Hello chaps and chappesses, Andy here. First time poster, so please go easy!

I have a 1995 318is which is exhibiting a "clunk" when the wheel is turned with the motor running. It manifests itself as a low-frequency thud felt through the steering wheel and, to a lesser extent, the floor of the car. 

When the wheel is turned - especially from the straight-ahead position - resistance builds up and is then released with a "clunk". It's most noticeable when the car is stopped - it happens when driving, too, but it's easier to isolate with no other noise or vibration. When the engine is switched off, there is no clunking or thudding - no matter how fast or far you turn the wheel. The steering is otherwise tight and precise, with little slop. There is no PAS fluid loss, and no leaking from the gaiters or the hoses.

I've checked the archives and Google etc, and the usual suspects - anti-roll bar links, spring binding, even a cracked subframe - are all OK on the car. I've had new springs, shocks, ARB links and LCA bushings and balljoints recently (replacing parts only because they were steadily wearing out through 81,000 hard-driven miles, not in an effort to eradicate the clunking!).

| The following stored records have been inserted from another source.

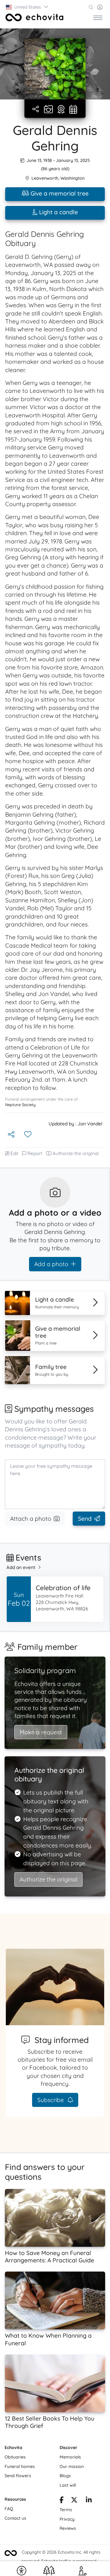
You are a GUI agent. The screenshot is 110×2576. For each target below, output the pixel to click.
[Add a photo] (48, 109)
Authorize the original (76, 1153)
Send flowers (18, 2475)
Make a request (41, 1732)
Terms (66, 2509)
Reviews (68, 2528)
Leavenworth (44, 178)
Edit (14, 1153)
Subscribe (51, 2100)
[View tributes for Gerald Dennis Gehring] (61, 109)
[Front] (35, 17)
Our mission (72, 2466)
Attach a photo (30, 1518)
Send (85, 1518)
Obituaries (15, 2457)
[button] (27, 7)
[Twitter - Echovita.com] (74, 2500)
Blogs (65, 2475)
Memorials (70, 2457)
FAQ (9, 2508)
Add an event (20, 1567)
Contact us (15, 2518)
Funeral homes (20, 2466)
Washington (73, 178)
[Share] (36, 109)
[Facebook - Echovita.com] (62, 2500)
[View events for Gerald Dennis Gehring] (73, 109)
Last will (68, 2485)
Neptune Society (20, 1104)
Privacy (67, 2519)
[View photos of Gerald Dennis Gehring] (55, 68)
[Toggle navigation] (98, 17)
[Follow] (28, 1134)
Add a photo (51, 1264)
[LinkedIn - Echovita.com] (89, 2500)
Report (35, 1153)
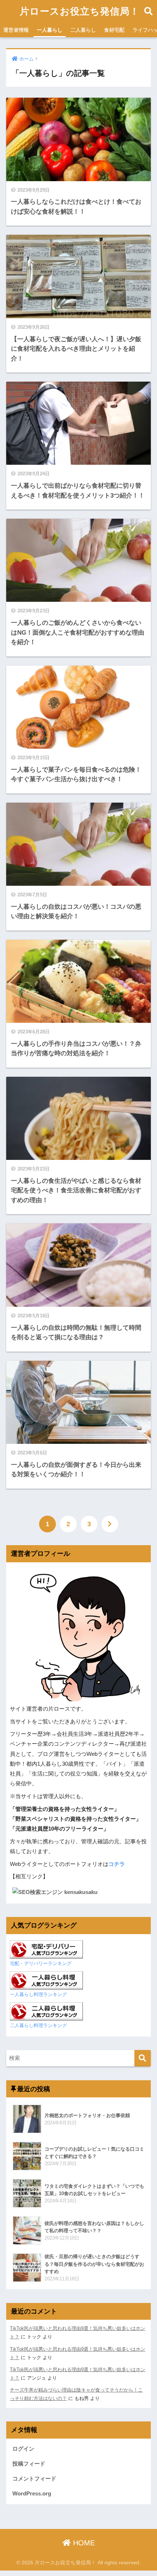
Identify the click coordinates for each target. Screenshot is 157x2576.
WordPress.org (31, 2494)
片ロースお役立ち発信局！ (79, 11)
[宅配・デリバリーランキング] (47, 1949)
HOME (83, 2543)
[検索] (142, 2058)
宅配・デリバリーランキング (41, 1963)
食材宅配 (114, 30)
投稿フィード (28, 2464)
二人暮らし (83, 30)
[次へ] (110, 1524)
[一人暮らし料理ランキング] (46, 1980)
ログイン (23, 2449)
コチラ (116, 1864)
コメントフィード (34, 2479)
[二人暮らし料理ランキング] (46, 2011)
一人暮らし (49, 30)
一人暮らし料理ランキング (38, 1994)
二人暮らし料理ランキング (38, 2025)
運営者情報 (16, 30)
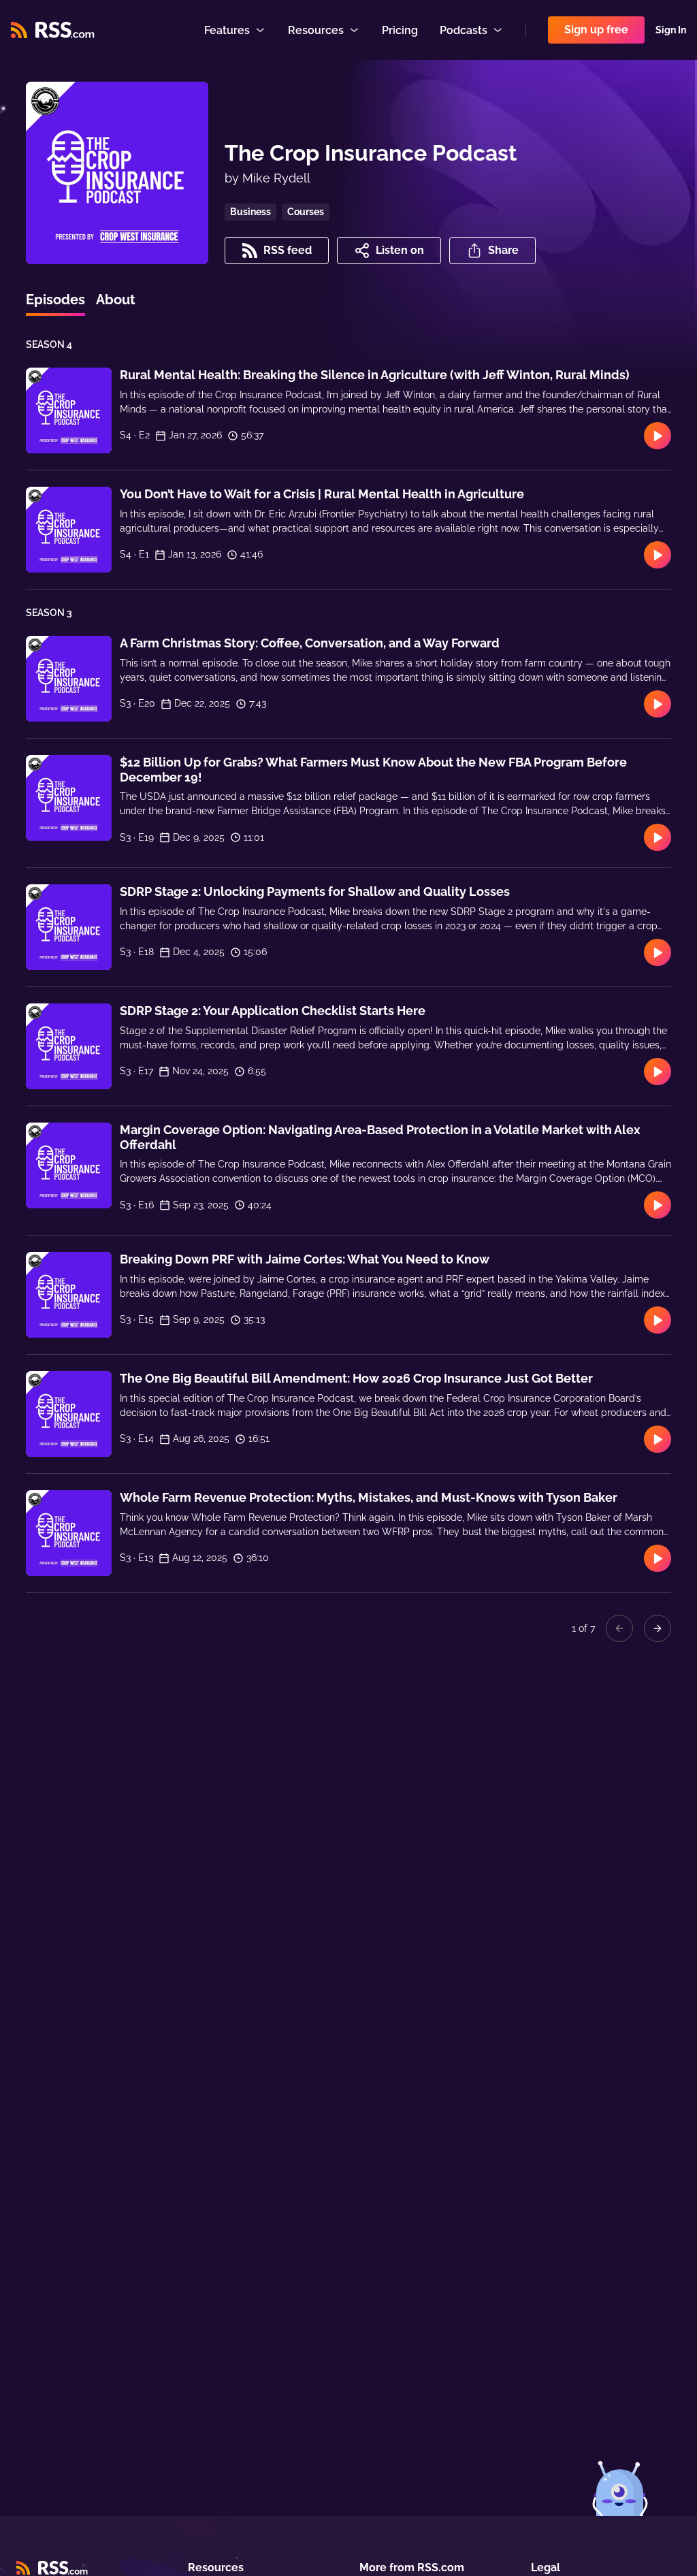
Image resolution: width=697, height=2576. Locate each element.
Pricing (400, 30)
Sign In (670, 30)
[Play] (657, 435)
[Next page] (657, 1628)
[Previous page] (619, 1628)
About (115, 299)
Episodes (55, 299)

As it feels purely power-steering related, I suspect either the rack is causing delaying power assistance input, or the pump is bad. Before I go ahead and replace half the front end, has anyone else come across this (in the E36 chassis or otherwise)?

Comments welcome!

Cheers

Andy T


----------



## Eric Giles (Dec 22, 2001)

When you were replacing most of your suspension pieces-did you replace your upper strut bearings? This bearing allows the entire strut assembly to turn with the wheels, and it is possible that one or both of these bearings is bad causing your problem. I would either suspect these parts or the steering rack itself.


----------



## andy_thomas (Oct 7, 2002)

Thanks for the reply! I hadn't changed the upper strut bearings - they looked OK when I replaced the struts 10,000 miles ago and weren't making any noises before. Only in the last 2 or 3,000 miles has this noise appeared.

I have even (crosses fingers) tried switching the engine off while driving at 30 mph down a quiet, gentle hill and moving the wheel side to side. With the engine on, the clunk is audible; with the engine off, it goes away. I didn't do anything more than sway a bit from side to side with the motor off, before restarting. (Very dangerous if you try this with any traffic around...)

I think a new rack is on the horizon... damn


----------



## ///M-fan (Dec 5, 2017)

Andy did you ever get this fixed and what was the fix?
I’ve got exact same issue. Thx


----------